Na educação, o que foi, afinal, muito afectado com a pandemia? Às vezes é preciso tropeçarmos no pedregulho para sabermos que ele sempre lá esteve.

Com a pandemia e os vários confinamentos, a manta de recursos que foi tapando e destapando o ecossistema educativo, deixou claramente à mostra as fragilidades que já sabíamos existirem e que agora são evidências impossíveis de ignorar.

Uma tem a ver com a competência leitora, ou seja, com a técnica de leitura, velocidade, entoação e interpretação. Ler não é só juntar as letras, é ter a capacidade de interpretar aquilo que outros pensaram e escreveram e ainda de, em jeito de resposta, conceber, pensar, produzir conhecimento e disponibilizá-lo aos outros.

Há muito que esta evidência se fazia sentir, até porque muitos adultos que neste momento têm a função de ensinar, sejam eles profissionais da educação ou pais, também não sabem ler e muito menos escrever. E para tal não é preciso um grande estudo, basta ver as redes sociais, desde o Facebook ao LinkedIn, e alguns e-mails que vamos recebendo.

Talvez ajudasse existir um programa de reciclagem para docentes no ensino do Português no início da aprendizagem formal, e não era didáctica, era currículo mesmo. Também não é dissociável da leitura a competência do falar. Escrevemos como falamos, entendemos e processamos informação conforme o contexto enquadrado pelo mundo que nos é dado pelas aprendizagens que fazemos. Cada vez se lê menos. Como pôr os adultos a ler?

Os pais querem que as crianças leiam, mas não conseguem puxá-los para a leitura pelo exemplo que dão. O que dar às crianças para ler? Quando não se lê, não se conhece o que é mais adequado para as crianças em cada fase.

Ainda bem que a escola vai cumprindo a função de orientar a leitura a par do Plano Nacional de Leitura. A grande verdade é que a leitura e as outras competências inerentes a esta competência são essenciais para o desenvolvimento. São a porta de entrada para a mudança daquilo que se quer na vida e para a vida daqueles que dependem de nós. Durante todos estes anos de rankings, assistimos a colégios bem classificados no ensino secundário que apresentam, quase sempre, uma baixa prestação no 1.º ciclo do ensino básico. O que não se treina para fazer exames e que difícil é o início das aprendizagens! Para não falar na peneira ao longo dos ciclos até ao secundário.
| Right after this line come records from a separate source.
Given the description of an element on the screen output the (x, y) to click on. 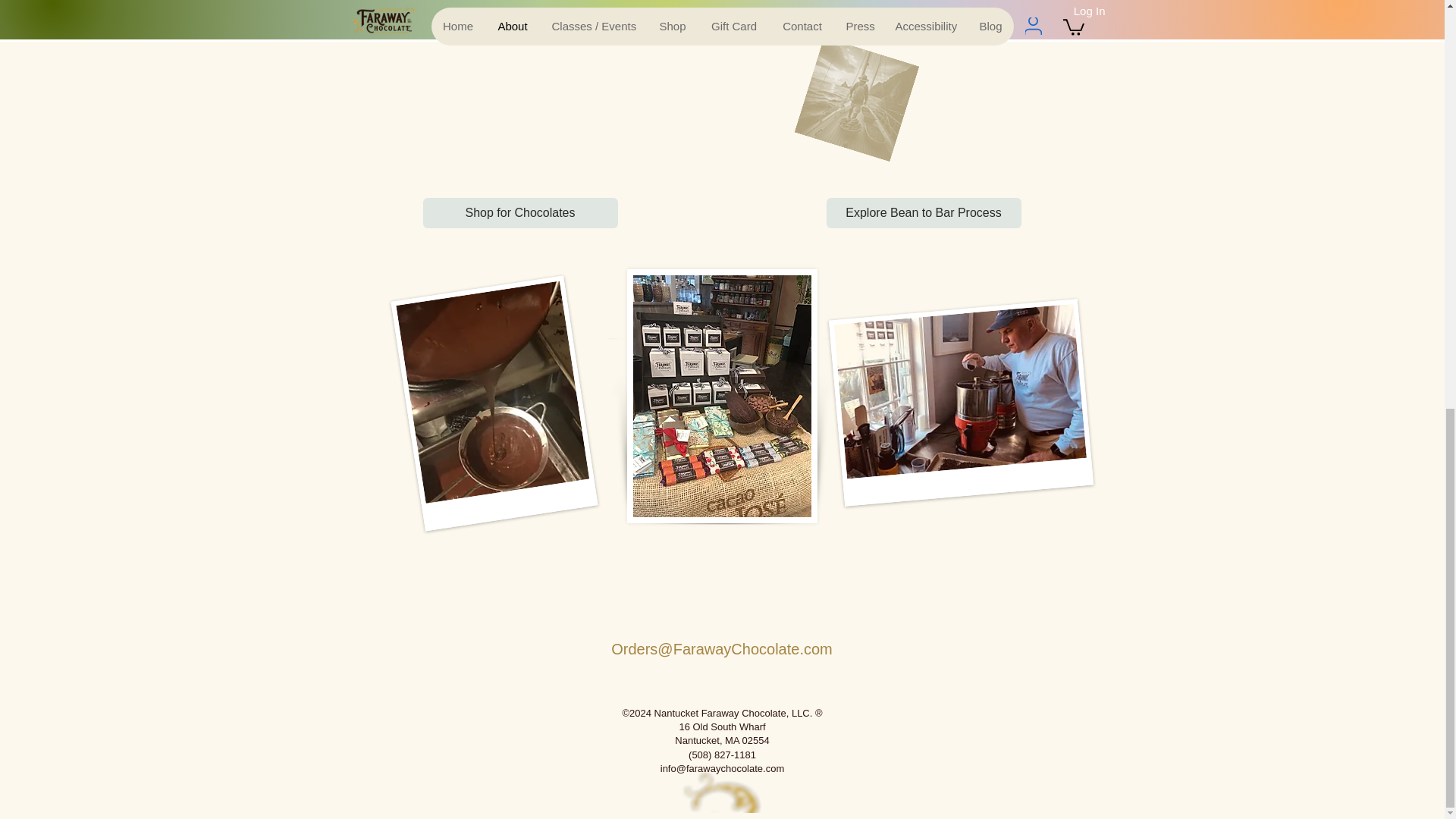
Chef Andre Marrero (952, 391)
Shop for Chocolates (520, 212)
Logo (723, 791)
Explore Bean to Bar Process (924, 212)
Searching for fine cacao (843, 86)
Given the description of an element on the screen output the (x, y) to click on. 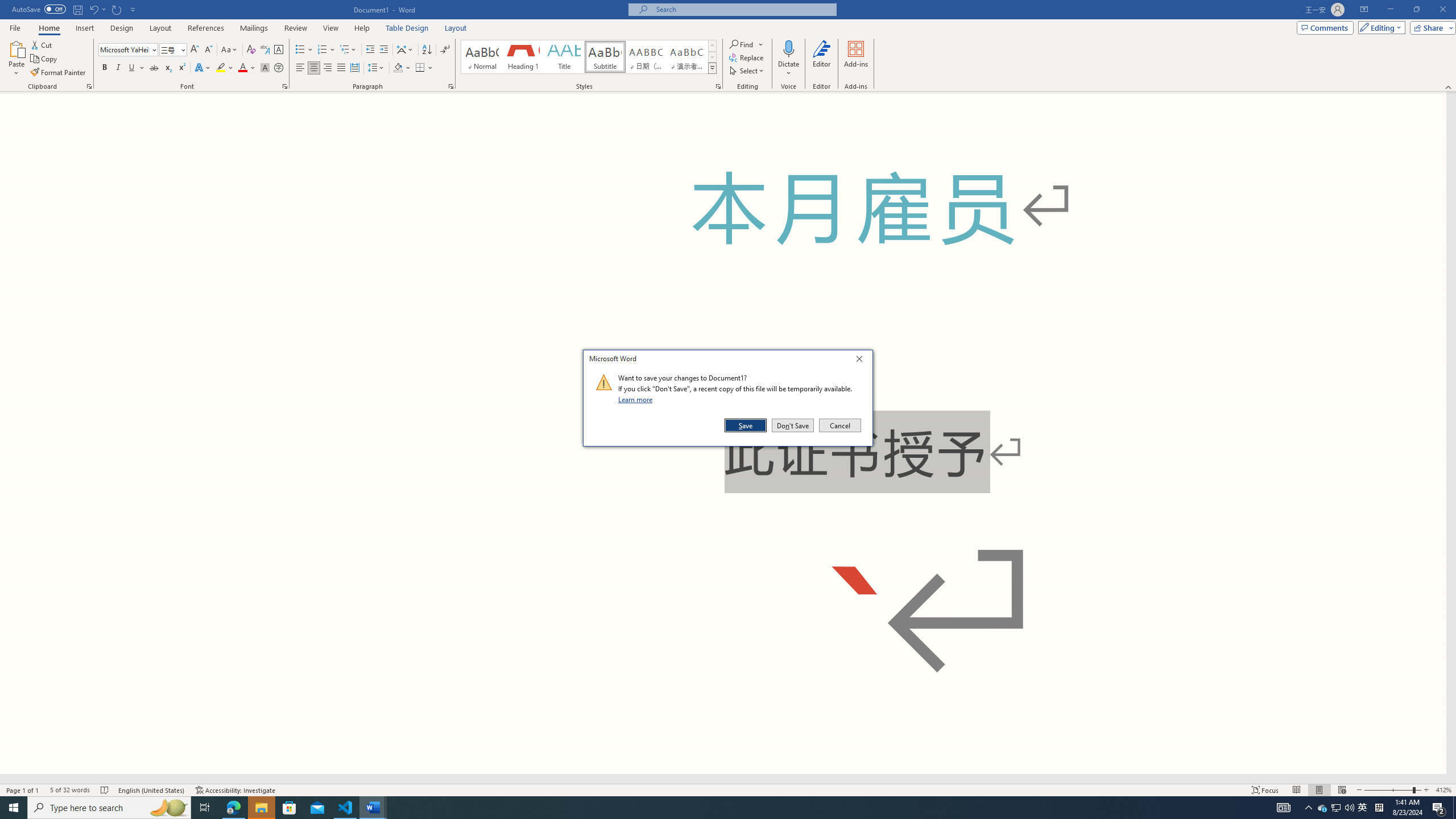
Page Number Page 1 of 1 (22, 790)
Given the description of an element on the screen output the (x, y) to click on. 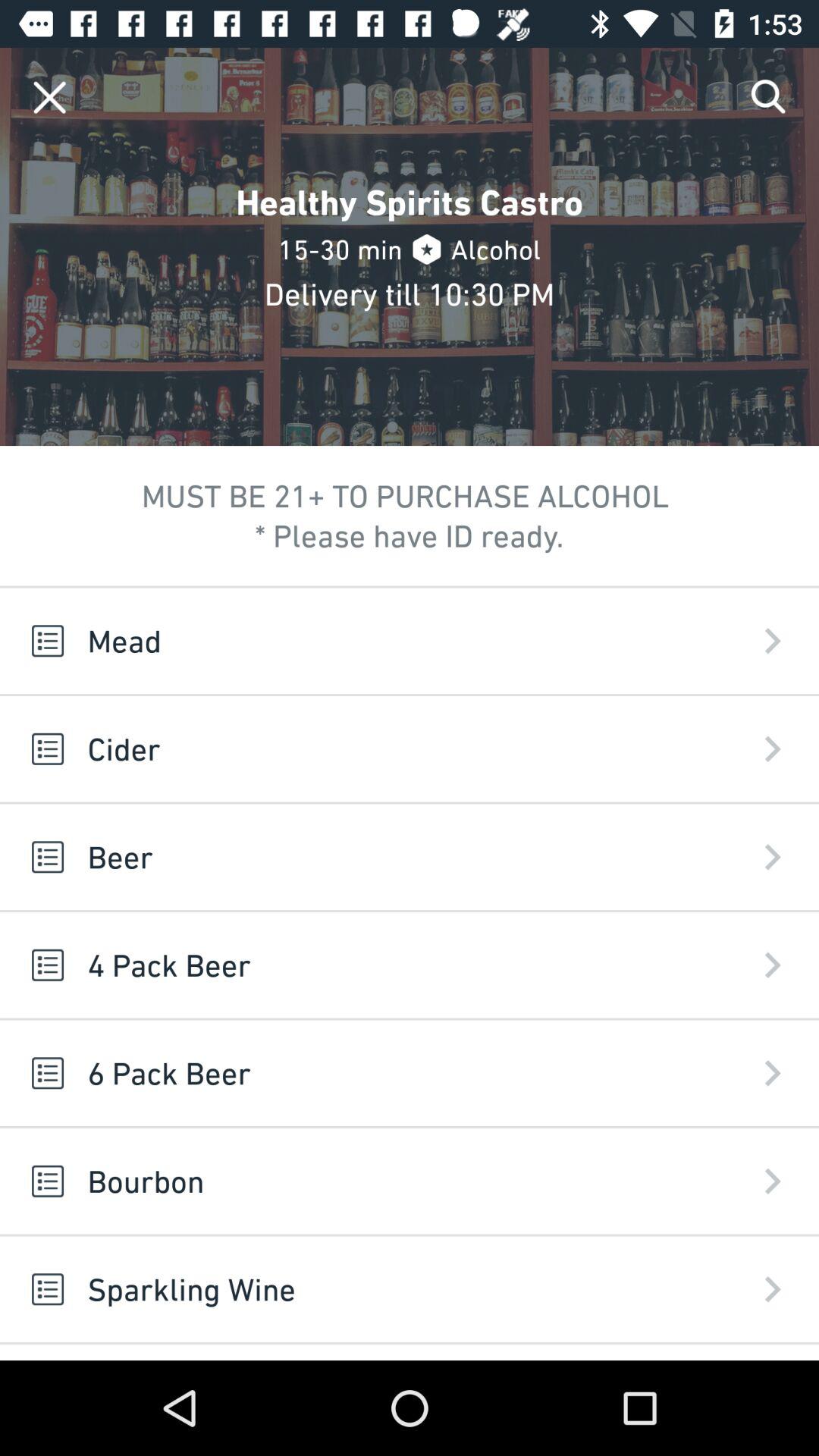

A literacia muda efectivamente a maneira de pensar de qualquer pessoa. As estratégias que irão ser implementadas para que a leitura e a sua consolidação aconteça irão passar pelo digital, certamente. Que sejam apenas estratégias motivacionais. Tal como se percebeu rapidamente com o ensino à distância não há, para já, nada que substitua a escola em modo presencial, também não há computador que substitua o prazer de ler um livro, folha a folha.

Outra chamada que o Ministério da Educação e o nosso Governo trazem com o pós-pandemia é o maior envolvimento das famílias. O regresso da abertura à qualificação dos adultos, como parte de um plano de intenções, é de aplaudir. É fácil perceber que pais com maior instrução e educação propiciarão um melhor ambiente e contexto de estudo. Falta perceber como se vai operacionalizar na prática, articulando as questões sociais e laborais. Os programas de qualificação de adultos, levados à séria, com empenho e dedicação são transformadores não só da própria pessoa, mas de toda a família. E isso terá um grande impacto na vida dessa família, na escola dos seus filhos e no seu trabalho.

Ter como objectivo a leitura, escrita e fala, as aprendizagens básicas e essenciais, de qualidade, é investir na sustentabilidade da nossa língua, da nossa cultura. Resta saber o que significa qualidade.